■ EXERCISE PROMPT: Make an exact copy of every record that follows.

[Pixel coordinate grounding data]
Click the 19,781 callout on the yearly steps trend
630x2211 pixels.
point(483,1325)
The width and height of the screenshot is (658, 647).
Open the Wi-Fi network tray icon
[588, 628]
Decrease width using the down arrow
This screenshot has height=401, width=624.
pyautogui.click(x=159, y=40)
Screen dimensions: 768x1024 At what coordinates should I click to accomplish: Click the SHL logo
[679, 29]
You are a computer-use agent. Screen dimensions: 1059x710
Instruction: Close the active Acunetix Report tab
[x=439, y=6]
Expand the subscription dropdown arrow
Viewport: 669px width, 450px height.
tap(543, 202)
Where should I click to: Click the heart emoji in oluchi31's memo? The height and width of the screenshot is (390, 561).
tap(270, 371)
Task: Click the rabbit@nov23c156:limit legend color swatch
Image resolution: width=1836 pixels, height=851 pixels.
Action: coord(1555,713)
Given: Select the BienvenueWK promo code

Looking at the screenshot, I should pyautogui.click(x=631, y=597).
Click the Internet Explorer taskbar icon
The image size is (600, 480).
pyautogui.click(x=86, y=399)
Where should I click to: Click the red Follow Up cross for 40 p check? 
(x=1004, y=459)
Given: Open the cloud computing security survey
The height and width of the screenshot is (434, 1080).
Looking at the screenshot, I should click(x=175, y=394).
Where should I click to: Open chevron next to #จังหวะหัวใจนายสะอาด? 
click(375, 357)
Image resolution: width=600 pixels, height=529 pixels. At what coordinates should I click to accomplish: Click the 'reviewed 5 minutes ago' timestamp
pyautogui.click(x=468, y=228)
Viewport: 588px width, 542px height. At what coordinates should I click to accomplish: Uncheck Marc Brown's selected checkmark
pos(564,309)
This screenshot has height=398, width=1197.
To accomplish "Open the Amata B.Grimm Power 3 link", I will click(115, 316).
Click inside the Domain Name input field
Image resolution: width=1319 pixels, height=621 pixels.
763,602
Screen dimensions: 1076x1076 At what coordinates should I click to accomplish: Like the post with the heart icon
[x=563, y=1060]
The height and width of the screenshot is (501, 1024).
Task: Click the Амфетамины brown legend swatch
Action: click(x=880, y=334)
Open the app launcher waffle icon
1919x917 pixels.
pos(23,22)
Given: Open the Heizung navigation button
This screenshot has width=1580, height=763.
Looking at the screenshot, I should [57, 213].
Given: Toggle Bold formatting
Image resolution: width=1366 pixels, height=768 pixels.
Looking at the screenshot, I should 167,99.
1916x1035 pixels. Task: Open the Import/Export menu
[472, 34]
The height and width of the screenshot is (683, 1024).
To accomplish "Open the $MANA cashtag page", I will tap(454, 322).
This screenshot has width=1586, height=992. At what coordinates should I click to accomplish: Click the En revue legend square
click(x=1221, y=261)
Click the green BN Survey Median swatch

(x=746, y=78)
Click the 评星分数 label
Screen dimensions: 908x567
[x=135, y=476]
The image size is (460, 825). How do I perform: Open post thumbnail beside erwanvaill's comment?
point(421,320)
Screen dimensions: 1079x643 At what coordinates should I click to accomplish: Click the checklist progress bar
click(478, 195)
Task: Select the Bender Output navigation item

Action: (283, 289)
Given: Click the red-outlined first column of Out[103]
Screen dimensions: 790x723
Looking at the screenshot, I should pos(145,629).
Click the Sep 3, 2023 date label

■ ANSWER FOR THE TASK:
Click the 19,781 callout on the yearly steps trend
630x2211 pixels.
point(483,1325)
The width and height of the screenshot is (658, 647).
Open the Wi-Fi network tray icon
[588, 628]
Decrease width using the down arrow
This screenshot has height=401, width=624.
pyautogui.click(x=159, y=40)
Screen dimensions: 768x1024 At what coordinates should I click to accomplish: Click the SHL logo
[679, 29]
You are a computer-use agent. Screen dimensions: 1059x710
Instruction: Close the active Acunetix Report tab
[x=439, y=6]
Expand the subscription dropdown arrow
Viewport: 669px width, 450px height.
tap(543, 202)
Where should I click to: Click the heart emoji in oluchi31's memo? The height and width of the screenshot is (390, 561).
tap(270, 371)
Task: Click the rabbit@nov23c156:limit legend color swatch
Image resolution: width=1836 pixels, height=851 pixels.
Action: coord(1555,713)
Given: Select the BienvenueWK promo code

Looking at the screenshot, I should pyautogui.click(x=631, y=597).
Click the Internet Explorer taskbar icon
The image size is (600, 480).
pyautogui.click(x=86, y=399)
Where should I click to: Click the red Follow Up cross for 40 p check? 
(x=1004, y=459)
Given: Open the cloud computing security survey
The height and width of the screenshot is (434, 1080).
Looking at the screenshot, I should click(x=175, y=394).
Where should I click to: Open chevron next to #จังหวะหัวใจนายสะอาด? 
click(375, 357)
Image resolution: width=600 pixels, height=529 pixels. At what coordinates should I click to accomplish: Click the 'reviewed 5 minutes ago' timestamp
pyautogui.click(x=468, y=228)
Viewport: 588px width, 542px height. At what coordinates should I click to accomplish: Uncheck Marc Brown's selected checkmark
pos(564,309)
This screenshot has height=398, width=1197.
To accomplish "Open the Amata B.Grimm Power 3 link", I will click(115, 316).
Click inside the Domain Name input field
Image resolution: width=1319 pixels, height=621 pixels.
763,602
Screen dimensions: 1076x1076 At what coordinates should I click to accomplish: Like the post with the heart icon
[x=563, y=1060]
The height and width of the screenshot is (501, 1024).
Task: Click the Амфетамины brown legend swatch
Action: click(x=880, y=334)
Open the app launcher waffle icon
1919x917 pixels.
pos(23,22)
Given: Open the Heizung navigation button
This screenshot has width=1580, height=763.
Looking at the screenshot, I should [57, 213].
Given: Toggle Bold formatting
Image resolution: width=1366 pixels, height=768 pixels.
Looking at the screenshot, I should 167,99.
1916x1035 pixels. Task: Open the Import/Export menu
[472, 34]
The height and width of the screenshot is (683, 1024).
To accomplish "Open the $MANA cashtag page", I will tap(454, 322).
This screenshot has width=1586, height=992. At what coordinates should I click to accomplish: Click the En revue legend square
click(x=1221, y=261)
Click the green BN Survey Median swatch

(x=746, y=78)
Click the 评星分数 label
Screen dimensions: 908x567
[x=135, y=476]
The image size is (460, 825). How do I perform: Open post thumbnail beside erwanvaill's comment?
point(421,320)
Screen dimensions: 1079x643 At what coordinates should I click to accomplish: Click the checklist progress bar
click(478, 195)
Task: Select the Bender Output navigation item

Action: (283, 289)
Given: Click the red-outlined first column of Out[103]
Screen dimensions: 790x723
Looking at the screenshot, I should pos(145,629).
Click the Sep 3, 2023 date label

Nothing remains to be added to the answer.